The latest interruption of Russian gas to Ukraine comes three weeks after the two countries signed agreements to assure deliveries this year. The shutoff raises doubts about the accords and about the motives after a similar interruption in Georgia this month.
Boston, 18 January 2001 (RFE/RL) -- Russia's latest gas cutoff to Ukraine has raised questions about agreements between the two countries signed less than one month ago.
On Tuesday, the Russian gas trader Itera shut off gas supplies to Ukraine, saying that four of its electric generating firms had failed to pay bills totaling $64 million. Itera said it had warned the companies about their debts in early January. The four generators -- Donbassenergo, Zakhidenergo, Dniproenergo and Tsentrenergo -- account for about half of the power produced in the country, the Reuters news agency said.
The move came only three weeks after presidents Vladimir Putin and Leonid Kuchma hailed agreements to assure gas deliveries to Ukraine this year. On December 22, Kuchma portrayed the accord as a natural outcome of an understanding reached two months earlier.
Kuchma said that "all problems with gas supplies were fully solved by a gas memorandum signed by the two leaders at the Sochi summit meeting in October."

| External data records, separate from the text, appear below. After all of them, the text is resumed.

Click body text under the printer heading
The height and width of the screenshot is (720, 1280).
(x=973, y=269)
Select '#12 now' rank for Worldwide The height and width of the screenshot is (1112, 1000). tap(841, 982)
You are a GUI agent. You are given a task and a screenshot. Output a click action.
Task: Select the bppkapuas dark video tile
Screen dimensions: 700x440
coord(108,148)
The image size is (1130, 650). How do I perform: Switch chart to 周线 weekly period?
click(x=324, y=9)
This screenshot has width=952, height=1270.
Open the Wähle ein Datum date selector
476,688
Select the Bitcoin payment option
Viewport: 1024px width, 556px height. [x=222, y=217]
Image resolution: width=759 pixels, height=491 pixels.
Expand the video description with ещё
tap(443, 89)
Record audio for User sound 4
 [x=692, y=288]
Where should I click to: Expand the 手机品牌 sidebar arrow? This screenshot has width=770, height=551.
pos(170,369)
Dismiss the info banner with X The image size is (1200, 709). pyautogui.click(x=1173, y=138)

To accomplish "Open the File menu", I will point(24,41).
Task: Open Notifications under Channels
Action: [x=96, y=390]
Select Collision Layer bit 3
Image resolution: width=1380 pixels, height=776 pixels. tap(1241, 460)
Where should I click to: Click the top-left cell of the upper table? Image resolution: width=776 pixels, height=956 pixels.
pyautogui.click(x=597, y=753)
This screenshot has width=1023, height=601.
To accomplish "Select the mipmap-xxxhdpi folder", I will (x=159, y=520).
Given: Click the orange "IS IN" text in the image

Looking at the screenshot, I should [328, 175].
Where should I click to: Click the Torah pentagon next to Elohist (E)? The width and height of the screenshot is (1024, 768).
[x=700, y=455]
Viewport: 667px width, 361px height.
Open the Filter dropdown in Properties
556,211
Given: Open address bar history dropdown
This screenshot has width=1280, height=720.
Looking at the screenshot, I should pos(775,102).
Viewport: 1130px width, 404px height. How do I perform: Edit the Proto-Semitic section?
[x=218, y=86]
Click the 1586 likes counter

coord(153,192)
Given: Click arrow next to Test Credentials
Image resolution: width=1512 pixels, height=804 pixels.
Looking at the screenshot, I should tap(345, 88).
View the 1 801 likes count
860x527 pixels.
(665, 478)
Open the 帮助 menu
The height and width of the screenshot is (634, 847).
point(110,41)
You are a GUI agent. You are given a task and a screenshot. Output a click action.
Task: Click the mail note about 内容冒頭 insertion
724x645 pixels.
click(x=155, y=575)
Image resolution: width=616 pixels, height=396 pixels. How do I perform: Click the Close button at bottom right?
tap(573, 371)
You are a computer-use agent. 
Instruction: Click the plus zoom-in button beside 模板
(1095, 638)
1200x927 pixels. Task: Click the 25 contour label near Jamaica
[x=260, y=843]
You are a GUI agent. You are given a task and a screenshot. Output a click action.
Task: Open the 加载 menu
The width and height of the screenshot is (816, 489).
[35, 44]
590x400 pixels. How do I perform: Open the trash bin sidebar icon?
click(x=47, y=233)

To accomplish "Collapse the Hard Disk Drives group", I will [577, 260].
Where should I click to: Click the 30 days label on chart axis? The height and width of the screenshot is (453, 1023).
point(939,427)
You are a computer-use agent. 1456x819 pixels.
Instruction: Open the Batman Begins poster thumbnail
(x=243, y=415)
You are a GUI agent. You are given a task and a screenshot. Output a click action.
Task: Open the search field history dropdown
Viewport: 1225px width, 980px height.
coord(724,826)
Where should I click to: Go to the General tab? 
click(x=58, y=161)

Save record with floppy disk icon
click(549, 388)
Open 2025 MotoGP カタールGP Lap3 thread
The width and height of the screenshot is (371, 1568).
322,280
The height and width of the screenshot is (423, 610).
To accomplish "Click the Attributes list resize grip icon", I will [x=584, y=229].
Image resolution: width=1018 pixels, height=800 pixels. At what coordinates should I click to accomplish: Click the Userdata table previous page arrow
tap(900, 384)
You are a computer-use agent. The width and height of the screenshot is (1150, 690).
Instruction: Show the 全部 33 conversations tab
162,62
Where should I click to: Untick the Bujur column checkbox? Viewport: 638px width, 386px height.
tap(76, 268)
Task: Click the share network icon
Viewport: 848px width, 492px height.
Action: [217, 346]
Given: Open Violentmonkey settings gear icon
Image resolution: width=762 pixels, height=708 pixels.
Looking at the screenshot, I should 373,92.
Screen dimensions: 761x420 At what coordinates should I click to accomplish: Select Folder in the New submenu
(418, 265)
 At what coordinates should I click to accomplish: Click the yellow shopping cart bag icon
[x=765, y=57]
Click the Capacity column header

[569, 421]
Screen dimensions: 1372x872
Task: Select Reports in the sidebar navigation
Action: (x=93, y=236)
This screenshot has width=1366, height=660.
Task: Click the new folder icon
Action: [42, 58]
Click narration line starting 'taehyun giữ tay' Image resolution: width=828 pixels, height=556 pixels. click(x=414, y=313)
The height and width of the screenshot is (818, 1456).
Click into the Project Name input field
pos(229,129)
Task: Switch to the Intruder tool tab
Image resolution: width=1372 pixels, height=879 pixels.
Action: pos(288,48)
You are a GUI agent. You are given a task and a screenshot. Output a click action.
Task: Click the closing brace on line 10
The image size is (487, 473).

There was no immediate explanation as to why Kuchma's assurance has proved wrong. The two sides have yet to sign a deal on rescheduling Ukraine's past debts for gas. But they agreed in principle on December 1 that payments on at least $1.4 billion in debt would be deferred for 10 years, while Ukraine would pay for half of its current gas purchases in cash.
In the absence of a debt agreement or partial payment, Itera can justify the cutoff as a simple business matter. The more complicated question comes from the agreements that were signed last month. Under the pacts, Russia pledged it would give Ukraine 30 billion cubic meters of gas this year as a payment for transit of nearly 125 billion cubic meters to be pumped to European customers through Ukraine's pipelines.
Ukraine was to have received 12.5 billion cubic meters of gas in the first quarter of this year, an amount that could not possibly have been used in the first 15 days. Ukraine's gas consumption is estimated at 78 billion cubic meters per year.
Itera's move lends itself to several theories of what may have gone wrong. Russia and Ukraine are still trying to settle the amount owed for past supplies. While Ukraine says $1.4 billion, the Russian side has floated numbers between $2 billion and $3 billion. One way to pressure Kyiv into agreeing on a higher figure might be to cut off the gas.
The move might also signal a return to Russia's attempts to gain control of Ukraine's transit pipelines. Moscow has repeatedly pressed Kyiv to accept the country's gas bills as sovereign debts.
Russia has also sought an agreement with its European partners to build a bypass pipeline around Ukraine through Poland and Slovakia. It is unclear how the Itera stoppage will affect transit gas. But even a temporary interruption could make the case that Ukraine is an undependable route.
A further question is the delivery of Turkmen gas to Ukraine, which has also been handled by Itera. Ukraine has been paying Turkmenistan for the supplies, while its power companies have held back on their payments to Itera, a situation that may irk the Russians.
In a further complication, Turkmenistan stopped selling gas to Russia on January 1, because it refused to pay a price increase. In the meantime, Russia has been persuaded to allow Turkmen gas to keep flowing through its pipelines to Ukraine. The situation may give Kyiv less incentive to settle its debts to Moscow. The cutoff may mean that Russian patience has run out.
Some news outlets have raised suspicions of a link to charges brought Monday against Ukraine's deputy prime minister, Yulia Tymoshenko, who was appointed to reform the country's energy sector. Prosecutors allege that Tymoshenko diverted Russian gas and falsified documents.
Russian prosecutors are also said to be probing possible ties to an embezzlement case in the Russian Defense Ministry. Tymoshenko has denied the allegations, and no link to the Itera cutoff has been shown.
One reason for all the theories is a seemingly similar Russian cutoff of gas to Georgia this month. A Russian independent gas trader, Inneftegazstroi, was forced to halt deliveries when it was told by Russian authorities that it would lose its own access to gas.
Last week, the London-based Financial Times reported that the stoppage was part of an elaborate scheme by Russia's UES electricity monopoly to gain access to Georgia's power grid for electricity exports to Turkey. Part of the Georgian network is operated by an American company, AES.
The paper cited a letter from Anatolii Chubais, the chief executive of Russia's UES, who referred to "an absolute understanding" with Itera about halting its gas supplies to Georgia. That move was frustrated when AES signed a deal with Inneftegazstroi and paid for January deliveries in advance. By shutting off Inneftegazstroi, Russia reportedly forced AES to rely on gas from Itera again. A company official said that AES could now be pressured to turn over the network to UES.
Such strategies are likely to raise suspicions every time gas is blocked to a CIS country, whether it owes money or not. Paying for energy in the region has often proved to be more than a matter of debts.